=== Material provided ===
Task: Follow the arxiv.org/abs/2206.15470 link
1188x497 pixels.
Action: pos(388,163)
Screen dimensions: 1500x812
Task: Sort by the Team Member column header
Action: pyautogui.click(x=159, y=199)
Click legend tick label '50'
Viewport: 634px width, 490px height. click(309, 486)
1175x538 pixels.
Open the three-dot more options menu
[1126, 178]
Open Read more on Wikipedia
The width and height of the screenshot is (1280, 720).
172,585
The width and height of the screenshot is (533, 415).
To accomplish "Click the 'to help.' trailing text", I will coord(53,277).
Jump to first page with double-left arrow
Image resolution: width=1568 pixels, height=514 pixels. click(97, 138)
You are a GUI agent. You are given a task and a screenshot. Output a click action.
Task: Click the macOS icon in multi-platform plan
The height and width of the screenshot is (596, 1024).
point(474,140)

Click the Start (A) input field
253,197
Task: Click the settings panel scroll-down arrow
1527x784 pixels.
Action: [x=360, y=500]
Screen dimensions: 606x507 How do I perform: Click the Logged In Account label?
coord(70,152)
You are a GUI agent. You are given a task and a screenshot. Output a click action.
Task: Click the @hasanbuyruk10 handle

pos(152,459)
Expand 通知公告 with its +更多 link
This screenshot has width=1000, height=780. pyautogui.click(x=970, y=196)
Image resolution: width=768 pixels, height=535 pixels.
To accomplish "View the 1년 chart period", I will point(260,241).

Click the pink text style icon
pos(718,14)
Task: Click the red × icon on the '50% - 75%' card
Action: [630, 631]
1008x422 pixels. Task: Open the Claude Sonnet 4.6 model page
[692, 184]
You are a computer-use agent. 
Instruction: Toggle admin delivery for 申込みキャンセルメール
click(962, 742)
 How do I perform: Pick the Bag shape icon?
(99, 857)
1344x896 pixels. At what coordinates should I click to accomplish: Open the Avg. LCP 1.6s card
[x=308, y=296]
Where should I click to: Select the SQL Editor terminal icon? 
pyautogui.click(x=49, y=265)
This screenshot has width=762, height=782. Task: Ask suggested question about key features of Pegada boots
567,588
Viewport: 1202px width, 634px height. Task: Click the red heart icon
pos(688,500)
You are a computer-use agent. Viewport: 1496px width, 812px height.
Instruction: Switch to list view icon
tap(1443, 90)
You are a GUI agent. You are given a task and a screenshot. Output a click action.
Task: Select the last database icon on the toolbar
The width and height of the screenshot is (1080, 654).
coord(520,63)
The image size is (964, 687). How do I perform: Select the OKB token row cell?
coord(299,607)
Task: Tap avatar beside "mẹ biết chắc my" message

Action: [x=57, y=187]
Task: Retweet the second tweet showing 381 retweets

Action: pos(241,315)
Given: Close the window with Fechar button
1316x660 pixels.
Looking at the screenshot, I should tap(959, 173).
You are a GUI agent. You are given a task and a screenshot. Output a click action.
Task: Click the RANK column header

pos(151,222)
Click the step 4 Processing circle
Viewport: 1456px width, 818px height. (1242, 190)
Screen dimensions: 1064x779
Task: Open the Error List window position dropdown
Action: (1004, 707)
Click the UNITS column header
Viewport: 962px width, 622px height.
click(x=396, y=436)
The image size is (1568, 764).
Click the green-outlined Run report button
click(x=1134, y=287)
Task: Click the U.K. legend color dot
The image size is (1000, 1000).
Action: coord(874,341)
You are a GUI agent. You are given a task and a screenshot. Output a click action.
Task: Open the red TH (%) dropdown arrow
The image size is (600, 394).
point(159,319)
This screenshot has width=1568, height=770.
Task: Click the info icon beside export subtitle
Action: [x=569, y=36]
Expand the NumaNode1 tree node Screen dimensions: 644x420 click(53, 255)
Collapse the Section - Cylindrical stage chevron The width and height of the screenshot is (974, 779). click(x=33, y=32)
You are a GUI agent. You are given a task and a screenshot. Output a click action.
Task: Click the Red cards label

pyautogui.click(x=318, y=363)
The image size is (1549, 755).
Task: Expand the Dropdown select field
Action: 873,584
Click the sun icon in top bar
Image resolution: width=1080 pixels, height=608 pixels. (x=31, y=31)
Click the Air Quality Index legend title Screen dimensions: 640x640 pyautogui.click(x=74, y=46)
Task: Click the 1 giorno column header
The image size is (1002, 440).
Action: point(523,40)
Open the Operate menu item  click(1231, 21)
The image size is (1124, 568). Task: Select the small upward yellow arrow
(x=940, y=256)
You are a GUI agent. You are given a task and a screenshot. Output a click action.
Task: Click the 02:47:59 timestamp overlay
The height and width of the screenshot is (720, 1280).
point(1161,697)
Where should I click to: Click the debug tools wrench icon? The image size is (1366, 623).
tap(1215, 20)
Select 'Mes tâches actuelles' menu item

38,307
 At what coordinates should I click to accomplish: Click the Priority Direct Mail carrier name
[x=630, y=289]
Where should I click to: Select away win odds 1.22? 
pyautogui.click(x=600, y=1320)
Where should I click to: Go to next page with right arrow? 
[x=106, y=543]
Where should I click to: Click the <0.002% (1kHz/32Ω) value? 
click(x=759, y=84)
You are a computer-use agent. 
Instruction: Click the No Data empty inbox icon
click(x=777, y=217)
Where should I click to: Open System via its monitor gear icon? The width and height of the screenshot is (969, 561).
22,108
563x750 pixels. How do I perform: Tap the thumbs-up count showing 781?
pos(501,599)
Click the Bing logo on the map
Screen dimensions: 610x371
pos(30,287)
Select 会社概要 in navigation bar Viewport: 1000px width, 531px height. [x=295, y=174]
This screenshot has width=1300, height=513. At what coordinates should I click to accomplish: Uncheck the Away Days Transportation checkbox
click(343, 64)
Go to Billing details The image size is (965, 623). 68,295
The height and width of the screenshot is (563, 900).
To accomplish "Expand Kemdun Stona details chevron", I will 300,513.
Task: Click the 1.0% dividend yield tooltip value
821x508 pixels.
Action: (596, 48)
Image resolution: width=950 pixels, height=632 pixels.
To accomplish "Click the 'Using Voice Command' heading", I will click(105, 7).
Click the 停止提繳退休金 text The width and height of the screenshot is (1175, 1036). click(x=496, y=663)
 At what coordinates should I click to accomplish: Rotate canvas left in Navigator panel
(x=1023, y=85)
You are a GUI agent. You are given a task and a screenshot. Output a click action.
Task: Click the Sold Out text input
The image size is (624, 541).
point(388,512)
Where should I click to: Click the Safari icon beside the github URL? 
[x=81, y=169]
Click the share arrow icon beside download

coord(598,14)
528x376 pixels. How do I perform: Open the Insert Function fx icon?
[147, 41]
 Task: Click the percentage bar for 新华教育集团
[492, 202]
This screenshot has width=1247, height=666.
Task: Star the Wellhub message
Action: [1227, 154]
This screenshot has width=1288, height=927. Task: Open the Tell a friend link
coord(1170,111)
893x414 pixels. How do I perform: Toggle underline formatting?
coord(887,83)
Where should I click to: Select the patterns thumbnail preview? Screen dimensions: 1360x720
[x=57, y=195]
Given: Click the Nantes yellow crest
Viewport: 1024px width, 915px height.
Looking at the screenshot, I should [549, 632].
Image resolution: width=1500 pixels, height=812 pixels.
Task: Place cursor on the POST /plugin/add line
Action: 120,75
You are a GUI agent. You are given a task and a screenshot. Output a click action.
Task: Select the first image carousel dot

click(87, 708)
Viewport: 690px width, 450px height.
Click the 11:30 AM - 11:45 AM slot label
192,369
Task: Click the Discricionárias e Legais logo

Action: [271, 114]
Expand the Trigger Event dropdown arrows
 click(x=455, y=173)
===
Exercise requirements → Look through the entries above. Copy out every line holding the word "will".

Exercise output →
To accomplish "Click the 'to help.' trailing text", I will coord(53,277).
To accomplish "View the 1년 chart period", I will point(260,241).
To accomplish "Expand Kemdun Stona details chevron", I will 300,513.
To accomplish "Click the 'Using Voice Command' heading", I will click(105, 7).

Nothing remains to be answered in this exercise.